Editorial: Close the historic review loophole

Whether the 120-year-old former home of Dr. Marie Zakrzewska—founder of today’s Dimock Community Health Center and a member of Boston’s historic feminist and abolitionist circles—should have been saved for posterity is debatable. The problem is, we are only having that discussion after most of the building was demolished thanks to a giant loophole in Boston’s crucial historic preservation review.

The Boston Landmarks Commission (BLC) exists to identify and preserve Boston’s historic structures and landscapes, and it does an outstanding job. The quality of advice and resources it offers to property owners is high. The BLC also wields the significant power to “landmark” a building, preventing changes to its entire exterior without BLC approval.

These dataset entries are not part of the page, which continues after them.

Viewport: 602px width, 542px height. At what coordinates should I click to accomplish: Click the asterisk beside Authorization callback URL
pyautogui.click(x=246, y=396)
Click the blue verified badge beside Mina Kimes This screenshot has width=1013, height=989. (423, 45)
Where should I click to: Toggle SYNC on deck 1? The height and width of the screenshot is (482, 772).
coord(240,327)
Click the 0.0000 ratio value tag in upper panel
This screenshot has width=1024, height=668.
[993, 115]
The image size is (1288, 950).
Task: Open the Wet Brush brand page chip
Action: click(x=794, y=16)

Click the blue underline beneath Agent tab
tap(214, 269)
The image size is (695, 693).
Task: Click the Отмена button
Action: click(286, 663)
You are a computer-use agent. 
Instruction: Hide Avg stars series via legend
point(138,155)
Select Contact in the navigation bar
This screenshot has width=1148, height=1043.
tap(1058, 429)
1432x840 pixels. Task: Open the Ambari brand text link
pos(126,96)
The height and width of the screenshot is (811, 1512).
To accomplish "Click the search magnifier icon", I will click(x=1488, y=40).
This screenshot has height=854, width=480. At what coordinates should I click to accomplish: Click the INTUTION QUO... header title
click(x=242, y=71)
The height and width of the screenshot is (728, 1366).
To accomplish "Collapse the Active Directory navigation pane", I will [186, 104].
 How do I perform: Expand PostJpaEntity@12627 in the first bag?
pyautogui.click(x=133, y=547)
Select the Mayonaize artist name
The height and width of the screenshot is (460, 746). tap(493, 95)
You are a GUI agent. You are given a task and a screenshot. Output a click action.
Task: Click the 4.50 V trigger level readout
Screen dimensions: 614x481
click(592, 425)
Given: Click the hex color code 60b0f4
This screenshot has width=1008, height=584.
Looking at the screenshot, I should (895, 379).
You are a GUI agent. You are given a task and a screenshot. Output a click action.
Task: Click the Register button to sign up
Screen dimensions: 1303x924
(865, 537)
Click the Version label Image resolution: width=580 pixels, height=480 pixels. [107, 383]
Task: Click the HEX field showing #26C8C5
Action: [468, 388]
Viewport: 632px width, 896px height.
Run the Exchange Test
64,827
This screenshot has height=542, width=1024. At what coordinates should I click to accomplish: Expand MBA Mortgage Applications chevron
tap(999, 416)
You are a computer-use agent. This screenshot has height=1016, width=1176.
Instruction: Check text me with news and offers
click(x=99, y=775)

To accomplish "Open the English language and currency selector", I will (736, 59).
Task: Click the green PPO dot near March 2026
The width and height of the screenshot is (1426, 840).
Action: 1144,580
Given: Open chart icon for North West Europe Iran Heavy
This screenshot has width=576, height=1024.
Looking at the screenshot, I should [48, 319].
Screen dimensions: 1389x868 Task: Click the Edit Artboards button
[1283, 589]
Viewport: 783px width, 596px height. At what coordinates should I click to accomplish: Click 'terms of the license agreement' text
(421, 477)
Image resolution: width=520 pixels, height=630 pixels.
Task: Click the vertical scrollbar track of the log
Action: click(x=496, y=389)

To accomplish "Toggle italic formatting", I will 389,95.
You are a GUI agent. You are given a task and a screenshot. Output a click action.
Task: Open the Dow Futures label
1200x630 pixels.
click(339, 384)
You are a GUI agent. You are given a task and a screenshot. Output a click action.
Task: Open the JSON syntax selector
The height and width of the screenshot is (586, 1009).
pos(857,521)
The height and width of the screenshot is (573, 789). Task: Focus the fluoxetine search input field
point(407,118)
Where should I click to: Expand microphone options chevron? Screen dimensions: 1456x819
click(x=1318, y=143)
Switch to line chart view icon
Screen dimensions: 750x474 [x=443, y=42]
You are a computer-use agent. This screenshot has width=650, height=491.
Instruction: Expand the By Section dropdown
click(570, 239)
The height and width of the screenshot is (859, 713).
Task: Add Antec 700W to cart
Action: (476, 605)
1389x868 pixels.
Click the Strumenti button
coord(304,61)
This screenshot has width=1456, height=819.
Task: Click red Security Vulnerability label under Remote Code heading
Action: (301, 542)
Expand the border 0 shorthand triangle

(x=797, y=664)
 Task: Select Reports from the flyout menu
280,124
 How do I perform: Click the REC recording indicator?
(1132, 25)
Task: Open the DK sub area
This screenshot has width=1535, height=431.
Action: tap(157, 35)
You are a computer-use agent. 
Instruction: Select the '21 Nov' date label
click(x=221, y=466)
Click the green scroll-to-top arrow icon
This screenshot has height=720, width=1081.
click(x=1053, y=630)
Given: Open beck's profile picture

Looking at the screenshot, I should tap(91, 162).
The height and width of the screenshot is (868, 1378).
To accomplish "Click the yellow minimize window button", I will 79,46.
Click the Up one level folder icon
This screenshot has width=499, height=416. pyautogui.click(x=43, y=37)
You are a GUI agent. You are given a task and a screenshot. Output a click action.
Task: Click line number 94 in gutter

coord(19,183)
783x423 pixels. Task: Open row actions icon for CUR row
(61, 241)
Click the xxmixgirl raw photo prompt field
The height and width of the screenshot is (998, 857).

Yet current City development review allows a potentially landmark-worthy property such as the Zakrzewska house to have its entire exterior stripped away without the BLC even hearing about it. That bureaucratic paradox should be erased.

Right now, the demolition of any building that is 50 or more years old is automatically reviewed by the BLC, which requires a community meeting to discuss the project and possible preservation before demolition can go forward. It is a mild and reasonable process.

The zoning code should be amended to expand the automatic delay and review to partial demolition as well. Otherwise, we are demolishing the manifest spirit and intent of having the BLC in the first place.